I put the peppermint in my mouth and immediately that pool of saliva that comes right before you throw up made its appearance. I ran to the bathroom, hit the first stall and didn't know which end to put down. I opted to sit, having had plenty of experience breathing through nausea when I was pregnant. As I practice my best "please, please don't let me throw up" breathing, my liquified insides drained. And then, it happened.

There was no breathing through this nausea. I tried to get up and swing my head to the toilet, but the result was a very art deco-ish swirl of vomit that coated the side of the stall and the wall behind the toilet. I could only think to pray that a.) there was no one else in the bathroom and 2.) that I did not have diarrhea or vomit dripping from my clothes. 

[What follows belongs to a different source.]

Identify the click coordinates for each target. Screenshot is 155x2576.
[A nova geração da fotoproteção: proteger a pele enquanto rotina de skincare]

Thanking my lucky stars that my clothes had been spared attack, I got some wet paper towels and cleaned up what I could, though the result was no where near "clean." I left washed up as best I could, went out to alert the school staff that cleanup was needed in stall #1 and prayed that my ride was ready to leave. Thankfully, she was. 

I worried about getting sick again on the way home. I didn't mention anything to my friend, feeling bad that I was going to be placing my germy self in her car for the next 20 minutes. Instead I tried to make conversation and was silently thankful that my friend is a nurse, in case something unspeakable did happen.

I got home, dropped everything and took myself straight to bed. Which is where I stayed for about 3-1/2 minutes before I was assaulting our own toilet. And that's how it went for the next several hours. Time was a blur. I couldn't fall asleep, but I couldn't read or use my phone. I don't believe I have ever been that deliriously sick in my life. Eventually, I gave up trudging back to bed after getting sick and instead laid on the bathroom floor. 

By 1:00am, the torrent of bodily fluids appeared to be over. I awoke this morning feeling like I'd been run over by a garbage truck with a head that felt like it was in a vise. I called in sick to work and spent the rest of the day sleeping with intermittent periods of answering emails from work. 

And now, 24 hours later, I'm bravely attempting a baked potato, watching Cinderella on DVD, and sharing this story that you probably wish you hadn't read.